## begin EXCERPT
= List of Gankutsuou episodes =

The cover of the first English DVD compilation released by Geneon Entertainment on October 25, 2005.

The episodes of the Japanese anime television series Gankutsuou: The Count of Monte Cristo are directed by Mahiro Maeda and animated and produced by Gonzo. Gankutsuou is based on Alexandre Dumas's French novel, Le Comte de Monte-Cristo and is about the coming-of-age of Albert Morcerf and the revenge of the Count of Monte Cristo.

The series' twenty-four episodes first aired in Japan on TV Asahi between October 6, 2004, and March 30, 2005. (Note: Gankutsuou aired on TV Asahi on Tuesday 26:12, effectively Wednesday at 2:12 a.m. JST.) Media Factory released the series to twelve DVD compilations in Japan between February 25, 2005, and January 25, 2006. On April 10, 2005, Geneon Entertainment received the license for U.S. releases. The U.S. version went straight to six DVD compilations of four episodes each between October 25, 2005, and September 12, 2006. Gankutsuou was also made available over the now defunct Akimbo video-on-demand service, Xbox Live, and via Vuze. On December 27, 2010, the series made its North American debut on the FUNimation Channel. Gankutsuou only has one opening theme and one closing theme, both by Jean-Jacques Burnel. "We Were Lovers" serves as the opening theme for all episodes except episode twenty-three and serves as the closing theme for the season finale, episode twenty-four. "You Won't See Me Coming" was the ending theme for every episode aside from the season finale.
## end EXCERPT
## begin ENTRIES SUPPLIED
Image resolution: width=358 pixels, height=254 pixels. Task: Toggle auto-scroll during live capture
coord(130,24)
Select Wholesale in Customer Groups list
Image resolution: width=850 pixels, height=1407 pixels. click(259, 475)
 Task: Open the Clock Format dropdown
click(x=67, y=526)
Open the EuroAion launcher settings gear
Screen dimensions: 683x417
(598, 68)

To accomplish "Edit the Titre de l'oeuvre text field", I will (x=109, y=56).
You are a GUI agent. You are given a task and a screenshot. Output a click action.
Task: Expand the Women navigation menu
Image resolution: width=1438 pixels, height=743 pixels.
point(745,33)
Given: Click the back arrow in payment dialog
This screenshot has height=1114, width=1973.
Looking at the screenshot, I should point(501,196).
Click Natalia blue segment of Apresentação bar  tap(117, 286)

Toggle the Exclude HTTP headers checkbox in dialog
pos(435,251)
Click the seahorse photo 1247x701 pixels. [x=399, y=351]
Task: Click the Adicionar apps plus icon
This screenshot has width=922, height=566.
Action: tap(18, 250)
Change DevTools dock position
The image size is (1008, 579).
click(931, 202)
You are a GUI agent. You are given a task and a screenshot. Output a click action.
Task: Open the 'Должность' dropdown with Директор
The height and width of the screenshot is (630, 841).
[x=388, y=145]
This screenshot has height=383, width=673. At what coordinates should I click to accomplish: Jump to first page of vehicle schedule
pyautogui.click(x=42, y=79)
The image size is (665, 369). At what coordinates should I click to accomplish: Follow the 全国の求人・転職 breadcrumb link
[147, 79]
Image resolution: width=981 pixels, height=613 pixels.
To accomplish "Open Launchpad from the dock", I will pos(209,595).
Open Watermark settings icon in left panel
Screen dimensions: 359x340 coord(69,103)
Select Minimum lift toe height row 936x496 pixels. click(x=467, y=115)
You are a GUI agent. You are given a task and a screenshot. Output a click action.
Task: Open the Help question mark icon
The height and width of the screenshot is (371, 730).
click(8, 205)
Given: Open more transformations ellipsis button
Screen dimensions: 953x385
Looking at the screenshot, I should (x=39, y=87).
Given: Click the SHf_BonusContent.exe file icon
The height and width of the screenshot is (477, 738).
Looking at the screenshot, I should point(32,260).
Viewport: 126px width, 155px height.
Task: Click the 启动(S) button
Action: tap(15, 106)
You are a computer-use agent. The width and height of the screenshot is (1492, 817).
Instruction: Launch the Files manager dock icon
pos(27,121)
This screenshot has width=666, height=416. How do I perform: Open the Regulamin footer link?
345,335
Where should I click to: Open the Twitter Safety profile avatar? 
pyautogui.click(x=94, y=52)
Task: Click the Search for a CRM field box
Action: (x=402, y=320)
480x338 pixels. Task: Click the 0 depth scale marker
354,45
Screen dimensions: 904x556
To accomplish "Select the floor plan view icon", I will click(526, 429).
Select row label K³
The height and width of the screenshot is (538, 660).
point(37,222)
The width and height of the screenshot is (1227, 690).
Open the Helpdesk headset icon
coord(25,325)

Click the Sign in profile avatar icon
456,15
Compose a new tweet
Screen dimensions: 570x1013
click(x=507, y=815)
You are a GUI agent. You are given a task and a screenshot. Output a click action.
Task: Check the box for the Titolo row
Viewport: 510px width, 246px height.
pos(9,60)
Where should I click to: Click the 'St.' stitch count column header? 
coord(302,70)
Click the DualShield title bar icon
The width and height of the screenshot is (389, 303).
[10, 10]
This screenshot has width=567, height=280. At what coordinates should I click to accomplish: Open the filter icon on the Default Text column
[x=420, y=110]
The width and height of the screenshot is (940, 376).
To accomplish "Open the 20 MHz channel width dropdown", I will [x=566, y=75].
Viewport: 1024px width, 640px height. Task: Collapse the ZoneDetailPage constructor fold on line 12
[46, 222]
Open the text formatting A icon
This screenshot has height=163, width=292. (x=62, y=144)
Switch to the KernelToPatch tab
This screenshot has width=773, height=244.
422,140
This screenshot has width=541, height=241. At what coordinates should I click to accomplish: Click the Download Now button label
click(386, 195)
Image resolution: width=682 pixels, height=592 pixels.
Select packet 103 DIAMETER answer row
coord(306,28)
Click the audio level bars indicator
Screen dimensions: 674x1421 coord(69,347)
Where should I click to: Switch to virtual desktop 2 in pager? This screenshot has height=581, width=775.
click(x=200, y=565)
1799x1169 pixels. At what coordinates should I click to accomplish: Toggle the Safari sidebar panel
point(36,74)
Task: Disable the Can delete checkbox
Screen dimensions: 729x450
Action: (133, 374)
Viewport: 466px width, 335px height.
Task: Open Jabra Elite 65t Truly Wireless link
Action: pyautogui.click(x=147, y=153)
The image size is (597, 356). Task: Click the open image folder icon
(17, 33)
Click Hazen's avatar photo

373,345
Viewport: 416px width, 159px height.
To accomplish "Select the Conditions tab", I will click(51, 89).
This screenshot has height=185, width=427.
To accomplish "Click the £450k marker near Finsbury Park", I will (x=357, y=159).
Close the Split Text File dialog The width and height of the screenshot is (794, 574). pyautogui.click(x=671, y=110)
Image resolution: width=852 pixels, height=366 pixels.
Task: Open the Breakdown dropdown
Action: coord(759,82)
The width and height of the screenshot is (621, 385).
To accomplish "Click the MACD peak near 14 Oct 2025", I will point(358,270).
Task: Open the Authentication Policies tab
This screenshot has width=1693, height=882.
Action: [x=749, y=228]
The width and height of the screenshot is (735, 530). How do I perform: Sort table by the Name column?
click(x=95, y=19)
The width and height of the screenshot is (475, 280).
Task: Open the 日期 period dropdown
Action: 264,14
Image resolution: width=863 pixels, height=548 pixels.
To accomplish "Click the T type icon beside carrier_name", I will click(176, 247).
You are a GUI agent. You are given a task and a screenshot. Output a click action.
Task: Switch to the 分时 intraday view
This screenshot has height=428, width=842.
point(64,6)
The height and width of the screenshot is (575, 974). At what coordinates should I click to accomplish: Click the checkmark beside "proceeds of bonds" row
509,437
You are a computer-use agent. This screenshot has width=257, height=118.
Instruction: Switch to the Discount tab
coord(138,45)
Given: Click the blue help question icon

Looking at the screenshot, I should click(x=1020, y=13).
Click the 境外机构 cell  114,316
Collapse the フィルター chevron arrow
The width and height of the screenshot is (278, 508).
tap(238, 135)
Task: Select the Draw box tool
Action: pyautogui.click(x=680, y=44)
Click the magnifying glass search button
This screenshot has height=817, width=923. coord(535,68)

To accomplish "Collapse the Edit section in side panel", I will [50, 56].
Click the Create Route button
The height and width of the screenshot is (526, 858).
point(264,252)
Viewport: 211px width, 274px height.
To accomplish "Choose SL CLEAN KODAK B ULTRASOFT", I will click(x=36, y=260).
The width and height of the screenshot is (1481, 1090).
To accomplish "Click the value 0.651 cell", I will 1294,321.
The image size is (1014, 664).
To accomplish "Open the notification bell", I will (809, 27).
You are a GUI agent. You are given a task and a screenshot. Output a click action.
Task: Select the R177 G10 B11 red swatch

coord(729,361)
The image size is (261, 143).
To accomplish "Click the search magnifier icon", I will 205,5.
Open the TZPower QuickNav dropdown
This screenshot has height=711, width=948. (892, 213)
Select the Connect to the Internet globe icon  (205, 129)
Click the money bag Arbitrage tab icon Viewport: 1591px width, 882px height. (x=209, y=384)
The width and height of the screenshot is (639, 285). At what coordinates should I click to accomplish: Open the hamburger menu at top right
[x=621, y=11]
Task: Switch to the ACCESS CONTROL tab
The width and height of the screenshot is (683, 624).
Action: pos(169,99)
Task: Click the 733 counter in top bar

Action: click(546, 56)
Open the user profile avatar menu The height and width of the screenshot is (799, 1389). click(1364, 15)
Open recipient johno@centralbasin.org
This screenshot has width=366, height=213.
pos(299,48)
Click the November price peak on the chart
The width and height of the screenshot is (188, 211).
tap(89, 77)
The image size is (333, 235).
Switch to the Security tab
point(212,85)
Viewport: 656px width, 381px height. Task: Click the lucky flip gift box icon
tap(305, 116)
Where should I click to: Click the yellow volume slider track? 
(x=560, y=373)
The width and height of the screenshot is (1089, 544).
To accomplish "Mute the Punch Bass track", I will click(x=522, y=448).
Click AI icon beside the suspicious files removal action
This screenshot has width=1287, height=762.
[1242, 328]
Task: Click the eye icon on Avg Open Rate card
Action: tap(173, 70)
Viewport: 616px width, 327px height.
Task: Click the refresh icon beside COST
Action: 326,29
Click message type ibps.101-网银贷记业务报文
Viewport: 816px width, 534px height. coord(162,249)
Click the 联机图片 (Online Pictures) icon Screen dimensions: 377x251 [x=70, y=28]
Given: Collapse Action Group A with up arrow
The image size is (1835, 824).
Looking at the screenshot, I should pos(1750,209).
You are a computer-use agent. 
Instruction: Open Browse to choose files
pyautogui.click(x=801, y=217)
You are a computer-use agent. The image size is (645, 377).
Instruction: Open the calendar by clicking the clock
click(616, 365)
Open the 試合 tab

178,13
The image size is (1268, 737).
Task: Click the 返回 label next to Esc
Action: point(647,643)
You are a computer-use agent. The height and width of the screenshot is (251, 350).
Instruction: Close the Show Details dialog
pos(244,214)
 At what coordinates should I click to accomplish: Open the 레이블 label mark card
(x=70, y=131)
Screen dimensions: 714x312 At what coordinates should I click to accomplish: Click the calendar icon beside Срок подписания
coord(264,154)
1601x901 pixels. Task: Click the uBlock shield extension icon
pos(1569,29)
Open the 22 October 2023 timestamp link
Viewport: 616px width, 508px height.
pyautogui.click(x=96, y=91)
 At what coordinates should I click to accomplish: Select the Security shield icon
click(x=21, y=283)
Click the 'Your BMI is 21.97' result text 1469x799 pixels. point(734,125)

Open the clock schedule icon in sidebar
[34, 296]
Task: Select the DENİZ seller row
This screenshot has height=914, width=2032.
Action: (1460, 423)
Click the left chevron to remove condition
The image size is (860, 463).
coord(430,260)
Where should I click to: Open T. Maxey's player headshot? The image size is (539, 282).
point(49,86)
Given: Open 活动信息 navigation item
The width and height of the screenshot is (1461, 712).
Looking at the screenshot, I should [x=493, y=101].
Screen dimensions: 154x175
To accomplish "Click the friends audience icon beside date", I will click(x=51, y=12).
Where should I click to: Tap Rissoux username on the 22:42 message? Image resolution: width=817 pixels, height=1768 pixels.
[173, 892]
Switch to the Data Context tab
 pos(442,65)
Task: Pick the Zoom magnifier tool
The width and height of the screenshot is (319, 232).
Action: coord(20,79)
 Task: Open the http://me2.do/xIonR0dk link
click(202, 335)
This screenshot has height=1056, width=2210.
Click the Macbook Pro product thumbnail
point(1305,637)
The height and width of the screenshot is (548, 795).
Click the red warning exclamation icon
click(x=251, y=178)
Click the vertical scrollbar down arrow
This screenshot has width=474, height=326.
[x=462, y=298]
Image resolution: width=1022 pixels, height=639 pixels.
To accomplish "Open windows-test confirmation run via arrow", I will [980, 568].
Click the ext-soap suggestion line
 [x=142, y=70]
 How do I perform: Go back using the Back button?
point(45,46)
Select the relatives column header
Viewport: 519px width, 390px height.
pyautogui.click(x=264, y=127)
## end ENTRIES SUPPLIED
_PROBLEMS_:
1) Print the portion of the Gankutsuou article that begins with the words containing "The cover of" and ends with "of Monte Cristo.".
2) According to the Gankutsuou article, on which channel did the series make its North American debut?
3) Pick up the Gankutsuou article from the point where it stops.
These rows have no connection to the Gankutsuou article.

_RESULTS OF THE TASKS_:
1)
The cover of the first English DVD compilation released by Geneon Entertainment on October 25, 2005.

The episodes of the Japanese anime television series Gankutsuou: The Count of Monte Cristo are directed by Mahiro Maeda and animated and produced by Gonzo. Gankutsuou is based on Alexandre Dumas's French novel, Le Comte de Monte-Cristo and is about the coming-of-age of Albert Morcerf and the revenge of the Count of Monte Cristo.

2) The FUNimation Channel.

3)
==Episode list==

| No. | Title | Original release date |
| 1 | "At Journey's End, We Meet" Transliteration: "Tabi no Owari ni Bokura wa Deau" (Japanese: 旅の終わりに僕らは出会う) | October 6, 2004 |
Childhood friends Viscount Albert de Morcerf and Baron Franz d'Epinay, the children of wealthy nobles from Paris, are on vacation and attending an annual Carnival on Luna. Albert is captivated by the Count of Monte Cristo while at an opera performance. While Albert tails the Count, the Count unknowingly drops his pocketwatch, which Albert uses to set up a meeting with the Count. When he tries to return the watch, he and Franz are invited to dinner during the final spectacle of the Carnival. Albert is offered a chance to pardon one of three murderers by choosing one out of three of playing cards, but randomly chooses the boastful murderer, Rocka Buriol, to his surprise and dismay. He tries to lose himself for the night with a girl, but she suddenly pulls a gun on him.
| 2 | "Until the Sun Rises on the Moon" Transliteration: "Tsuki ni Asahi ga Noboru Made" (Japanese: 月に朝日が昇るまで) | October 13, 2004 |
The girl who Albert was with, Peppo, reveals herself to be a member of Luigi Vampa's gang of thieves and kidnappers. Several aristocrats ask Franz, who is at a ball, where Albert is and warn him that the streets are not safe because of Vampa. When he attempts to return to his hostel, he is met by Rocka Buriol, the murderer who Albert pardoned, who demands fifty million ducats in return for Albert's life. Franz desperately tries to get the money, but is unable to and resorts to begging the Count. Meanwhile, the deadline passes and Vampa's men begin to taunt and torture Albert, but Peppo jumps out to save him. The Count arrives at Vampa's lair along with Franz and they save Albert. When Albert asks how he can repay the Count, the Count replies that Albert can introduce him into Parisian society and tells Albert to keep the pocketwatch. He then tells Albert that Peppo is actually a crossdressing boy, much to his shock and embarrassment.
| 3 | "5/22, Tempest" Transliteration: "5/22, Arashi" (Japanese: 5/22、嵐) | October 20, 2004 |
Back in Paris, Albert heads out for a picnic with his friends. He travels in the car of his arranged fiancée/second childhood friend Eugénie de Danglars; when the two bicker, Eugénie speeds ahead, causing Franz's car to be driven into a ditch, but Maximilien Morrel, who had been invited and had arrived earlier, single-handedly lifts the car out. They converse and eat, and Morrel becomes infatuated with Valentine de Villefort, Franz's fiancée. When they return to Paris, Albert introduces his male friends to The Count, who is immediately peppered by questions, and is shocked to find Peppo now working as a maid in his family's manson. Robert Beauchamp, Albert's journalist friend, tries to photo and record The Count, but later realizes that nothing has been recorded. After they leave, Albert introduces The Count to his parents.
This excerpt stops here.